Mädels
Frl. Croissant: (Summt vor sich hin.) Lalalala.
Borkheimer: Würden Sie bitte noch die Pflanzen gießen, bevor sie gehen, Frl. Croissant.
Frl. Croissant: Jaja, mach ich Herr Aderwitz, da haben Sie durchaus Recht, Schauen Sie, das Riemann-Integral, das Perron-Integral, das Abel-Integral, mein Gott! Bei all den Asymtotenkrümmungen, das ist nicht so, das man einfach sagen kann, das wäre nichts!
Aderwitz: Ich verstehe Sie zu gut. Hätte Freud sonst bei aller Affektivtät zum Stimulus-Response jemals den Herdentrieb in Bezug auf Verbraucherkreditbeträge in Erwägung gezogen? Handlungstheoretische Grundbegriffe fallen nun mal nicht einfach so vom Himmel, das ist beim Riemann-Integral nicht anders
Borkheimer: Man darf..., man kann...., es ist einfach ... Ja! Was wäre die Mathematik, die Physik, die Statik und Batik ohne Trick und Geschick von uns, den Wissenschaftlern. Schauen Sie, 1774, Euler fällt die Treppen des Petersburger Doms hinunter. Ergebnis: ... ach, bitte Frl. Croissant, wenn sie bitte noch so nett wären, die Post zu frankieren ... (Hintergrund: Jaja mach ich) Ergebnis: Die Theorie der differnzierbaren Mannigfaltigkeit. Was wären wir ohne Euler heute! p - 2 wäre dann immer noch eine allgemeine Lösung ohne Substitution. Und jetzt! partikuläre Lösungen! Inhomogene Diferentiallösungen! Variationsrechnungen!
Aderwitz: Euler, Euler, Euler! Ich hör immer nur Euler! Da steckt mehr dahinter! Was glaubem Sie den Kollege! Was glauben Sie den! Wir sind nicht bei den Barbapapas und Barbamamas. Es weht ein rauher Wind! Auch ihr Euler mußte bei seinen Kurven, Ecken und Winkeln auf die Übertagung der Befugnis zur Ausübung der Wechselrechte unter Beschränkung der Innenverhältnisse achten! Ha! George Orwell hatte auch Ihren Euler am Schlawittl!

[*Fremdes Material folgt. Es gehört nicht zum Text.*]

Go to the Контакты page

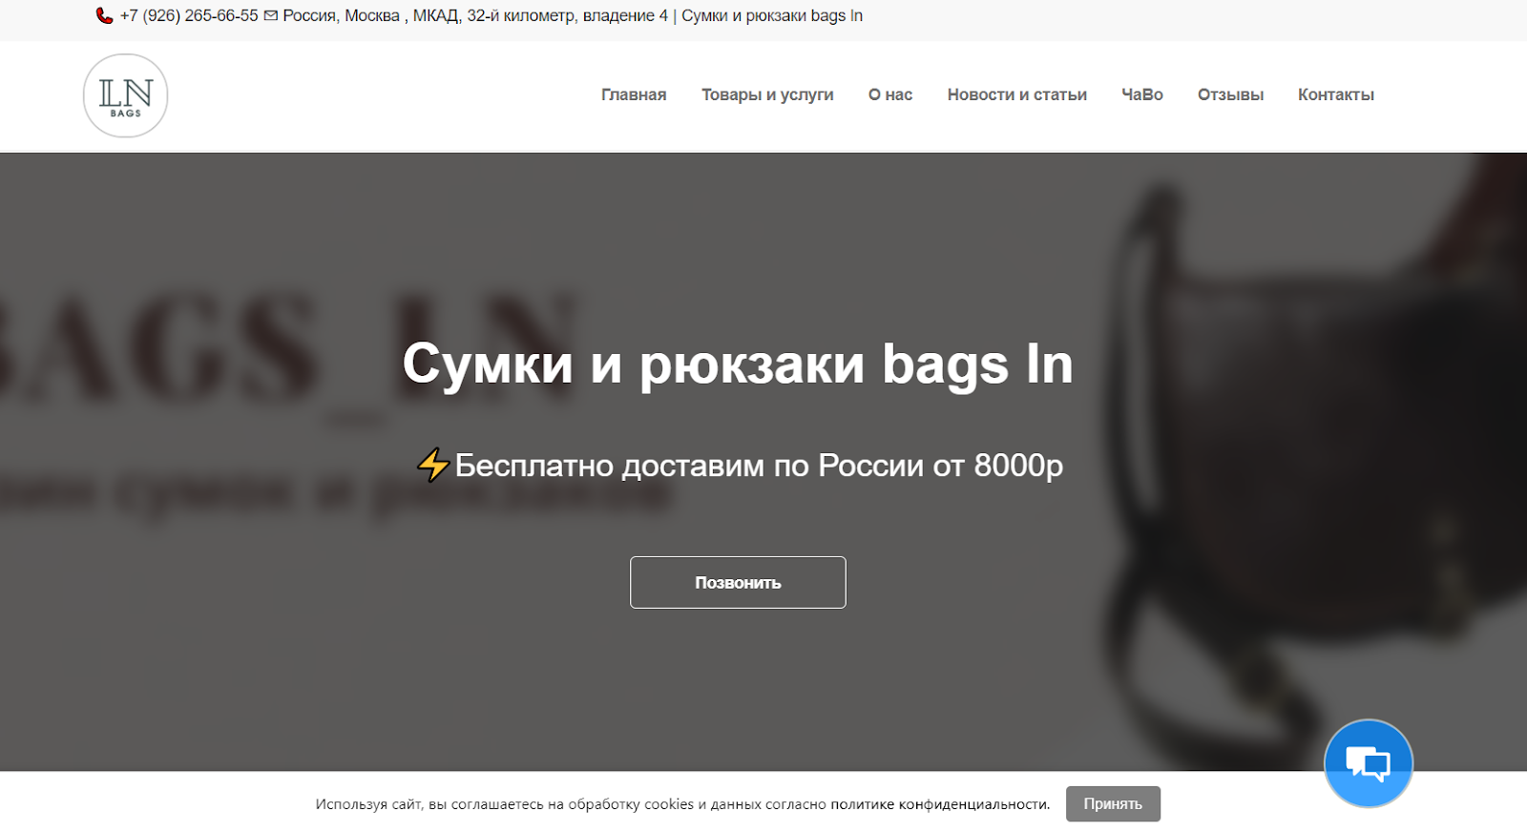1336,94
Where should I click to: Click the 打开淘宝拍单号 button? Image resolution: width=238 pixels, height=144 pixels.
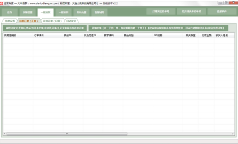[161, 12]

Borkheimer: Gut, sicher, wenn Sie eine Annahme lokaler Nichtsättigung postulieren. Aber irgendwie... ähh es liegt mir viel daran Prof. Aderwitz, daß man eine gleichmäßige Konvergenz zugrunde legt. Haha, wo kämen wir denn dahin, wenn sich jeder seine eigene Tangentialhyperbene zurechtschustert! Adieu Gauß, adieu Bernoulli, adieu Phytagoras und Thales, Arkus, Lokus ab in die Hölle, implizit linear, versteht sich! Diabolus in caelo.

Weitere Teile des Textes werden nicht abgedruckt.